Records drawn from a dataset:
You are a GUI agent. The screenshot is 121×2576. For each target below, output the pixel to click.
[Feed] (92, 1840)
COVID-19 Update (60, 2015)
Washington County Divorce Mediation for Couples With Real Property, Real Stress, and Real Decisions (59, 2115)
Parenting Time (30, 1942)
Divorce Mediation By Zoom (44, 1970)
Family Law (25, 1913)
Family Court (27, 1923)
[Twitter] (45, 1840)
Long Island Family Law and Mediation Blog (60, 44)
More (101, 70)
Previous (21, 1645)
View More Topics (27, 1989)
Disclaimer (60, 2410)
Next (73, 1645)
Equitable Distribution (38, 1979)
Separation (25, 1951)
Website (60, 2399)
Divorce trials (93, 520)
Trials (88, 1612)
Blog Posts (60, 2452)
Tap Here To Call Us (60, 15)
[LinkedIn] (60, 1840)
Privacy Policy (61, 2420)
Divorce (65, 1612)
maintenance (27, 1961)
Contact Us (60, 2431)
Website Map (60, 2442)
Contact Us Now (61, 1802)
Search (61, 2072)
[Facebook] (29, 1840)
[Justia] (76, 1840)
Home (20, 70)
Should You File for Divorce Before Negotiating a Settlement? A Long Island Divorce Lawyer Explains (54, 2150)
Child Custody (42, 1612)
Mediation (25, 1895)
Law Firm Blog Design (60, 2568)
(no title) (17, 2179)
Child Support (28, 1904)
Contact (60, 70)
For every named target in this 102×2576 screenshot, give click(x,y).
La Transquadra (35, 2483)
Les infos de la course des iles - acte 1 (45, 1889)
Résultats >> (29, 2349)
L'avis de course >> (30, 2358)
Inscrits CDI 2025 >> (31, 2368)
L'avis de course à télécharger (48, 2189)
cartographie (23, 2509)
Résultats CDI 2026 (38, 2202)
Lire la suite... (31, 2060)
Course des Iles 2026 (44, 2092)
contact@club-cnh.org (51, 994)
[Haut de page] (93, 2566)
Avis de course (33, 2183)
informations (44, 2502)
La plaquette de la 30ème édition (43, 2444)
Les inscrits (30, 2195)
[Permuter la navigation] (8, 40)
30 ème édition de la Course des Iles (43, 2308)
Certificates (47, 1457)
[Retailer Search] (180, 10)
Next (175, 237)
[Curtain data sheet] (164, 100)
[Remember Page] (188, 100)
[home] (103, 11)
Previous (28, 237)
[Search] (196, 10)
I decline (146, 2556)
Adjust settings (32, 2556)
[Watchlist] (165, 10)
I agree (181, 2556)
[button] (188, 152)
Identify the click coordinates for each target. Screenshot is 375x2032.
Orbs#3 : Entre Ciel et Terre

Exercise = The records above need to be retyped in full, exactly as given.

Exercise answer =
You are a GUI agent. The screenshot is 121×2576. For each target below, output the pixel to click.
[Feed] (92, 1840)
COVID-19 Update (60, 2015)
Washington County Divorce Mediation for Couples With Real Property, Real Stress, and Real Decisions (59, 2115)
Parenting Time (30, 1942)
Divorce Mediation By Zoom (44, 1970)
Family Law (25, 1913)
Family Court (27, 1923)
[Twitter] (45, 1840)
Long Island Family Law and Mediation Blog (60, 44)
More (101, 70)
Previous (21, 1645)
View More Topics (27, 1989)
Disclaimer (60, 2410)
Next (73, 1645)
Equitable Distribution (38, 1979)
Separation (25, 1951)
Website (60, 2399)
Divorce trials (93, 520)
Trials (88, 1612)
Blog Posts (60, 2452)
Tap Here To Call Us (60, 15)
[LinkedIn] (60, 1840)
Privacy Policy (61, 2420)
Divorce (65, 1612)
maintenance (27, 1961)
Contact Us (60, 2431)
Website Map (60, 2442)
Contact Us Now (61, 1802)
Search (61, 2072)
[Facebook] (29, 1840)
[Justia] (76, 1840)
Home (20, 70)
Should You File for Divorce Before Negotiating a Settlement? A Long Island Divorce Lawyer Explains (54, 2150)
Child Custody (42, 1612)
Mediation (25, 1895)
Law Firm Blog Design (60, 2568)
(no title) (17, 2179)
Child Support (28, 1904)
Contact (60, 70)
For every named target in this 102×2576 screenshot, give click(x,y).
La Transquadra (35, 2483)
Les infos de la course des iles - acte 1 (45, 1889)
Résultats >> (29, 2349)
L'avis de course >> (30, 2358)
Inscrits CDI 2025 >> (31, 2368)
L'avis de course à télécharger (48, 2189)
cartographie (23, 2509)
Résultats CDI 2026 (38, 2202)
Lire la suite... (31, 2060)
Course des Iles 2026 (44, 2092)
contact@club-cnh.org (51, 994)
[Haut de page] (93, 2566)
Avis de course (33, 2183)
informations (44, 2502)
La plaquette de la 30ème édition (43, 2444)
Les inscrits (30, 2195)
[Permuter la navigation] (8, 40)
30 ème édition de la Course des Iles (43, 2308)
Certificates (47, 1457)
[Retailer Search] (180, 10)
Next (175, 237)
[Curtain data sheet] (164, 100)
[Remember Page] (188, 100)
[home] (103, 11)
Previous (28, 237)
[Search] (196, 10)
I decline (146, 2556)
Adjust settings (32, 2556)
[Watchlist] (165, 10)
I agree (181, 2556)
[button] (188, 152)
Identify the click coordinates for each target. Screenshot is 375x2032.
Orbs#3 : Entre Ciel et Terre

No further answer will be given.